Gail L. Bolt | Professor of Education
Bernard J. Badiali | Associate Professor of Education

 

On December 9, Congress passed the reauthorization of the Elementary and Secondary Education Act, called the Every Child Succeeds Act.

Gail Boldt

Gail Boldt

A replacement for the much criticized No Child Left Behind Act of 2001, the reauthorization gained support from groups as diverse as The National Alliance for Public Charter Schools, the National Education Association, the National Parent Teacher Association, The National School Boards Association, the National Governors Association and Fairtest, an organization that addresses issues related to fairness and accuracy in testing.

Bernard Badiali

Bernard Badiali

With such overwhelming support, it could well be argued that it must be a sound legislation. But, is it?

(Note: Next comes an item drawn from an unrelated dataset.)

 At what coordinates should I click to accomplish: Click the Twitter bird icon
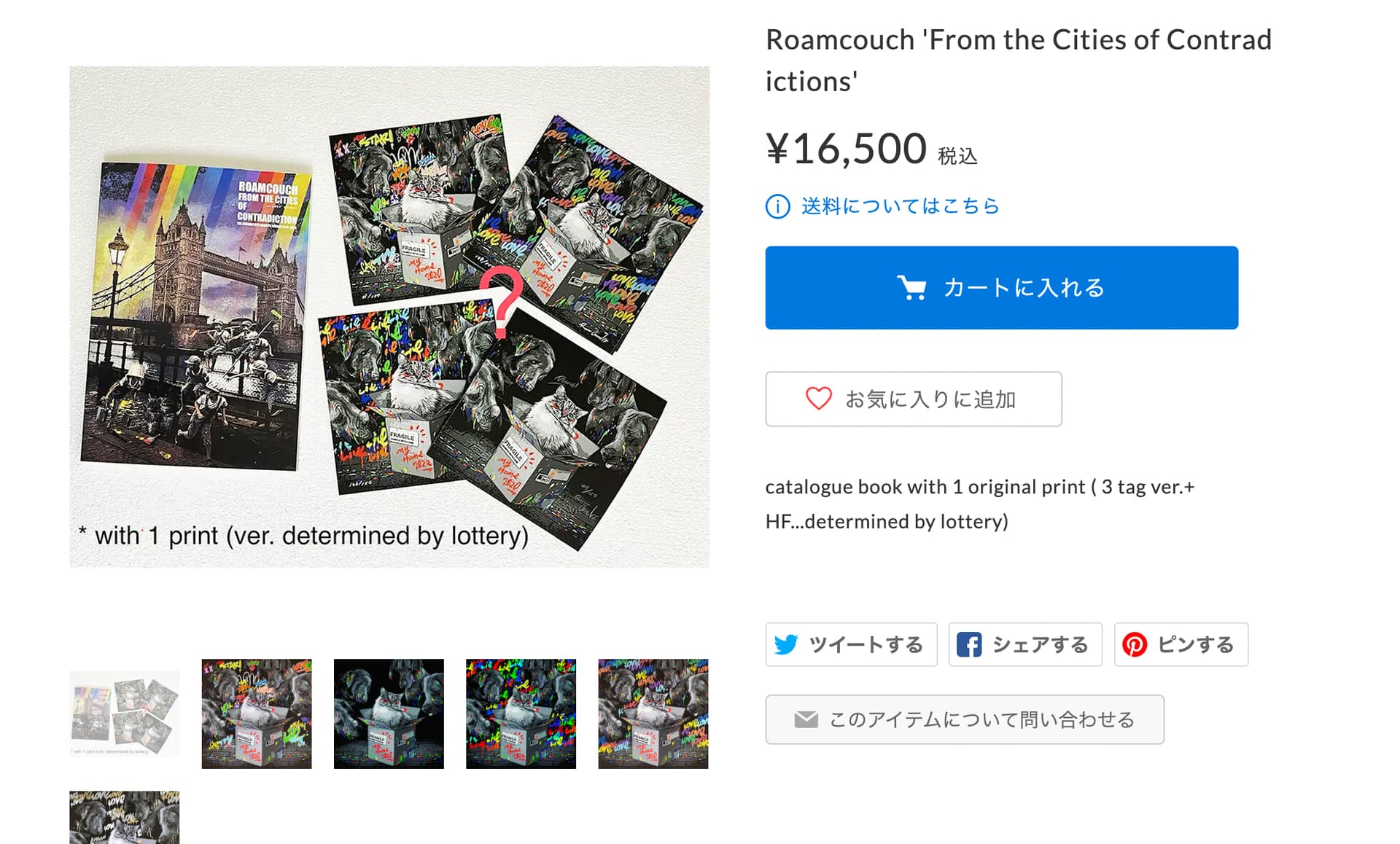pos(786,645)
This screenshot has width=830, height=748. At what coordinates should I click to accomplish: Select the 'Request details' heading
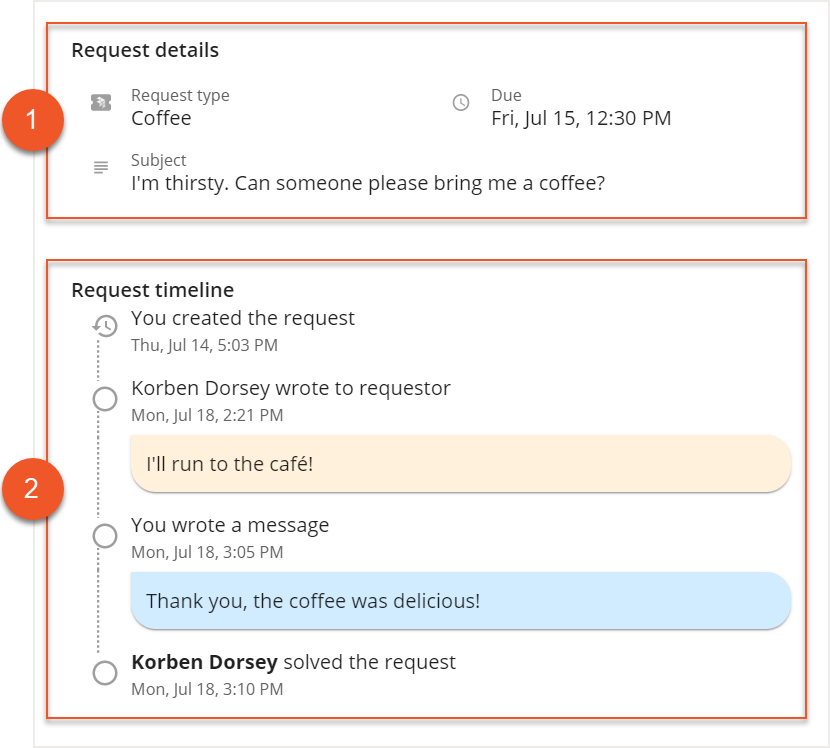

We have been elementary and secondary school teachers as well as professors and researchers of elementary education, teacher education and teacher development for more than 35 years. And we believe that despite its efforts to redress the problems caused by NCLB, ESSA contains at least one disturbing provision.

We are alarmed by the section of the law that allows states to authorize the establishment of alternative-track teacher education academies, with lower standards and accountabilty for teaching qualifications.

Teacher academies

The support for the ESSA has largely come from its reducing much of the heavy-handed federal oversight of education. States and local school districts can now make more decisions about how best to support student learning.

We are happy that the ESSA supports less testing. In addition, it emphasizes a “well-rounded education.” Students will study arts alongside the academic subjects that were favored under No Child Left Behind.

However, our concern is the inclusion in Title II of the ESSA of language which authorizes routes to teacher certification that attempt to fast-track the preparation of teachers for pre-kindergarten through 12th grade positions.

Nationwide, in order for graduates of teacher education programs based in colleges and universities to gain state certification as a teacher, the programs must follow state requirements such as required entrance and exit exams and the number of credit hours in specific subjects such as reading, math and special education.

In the new ESSA legislation, the envisioned fast-track academies will be exempt from states’ teacher certification requirements.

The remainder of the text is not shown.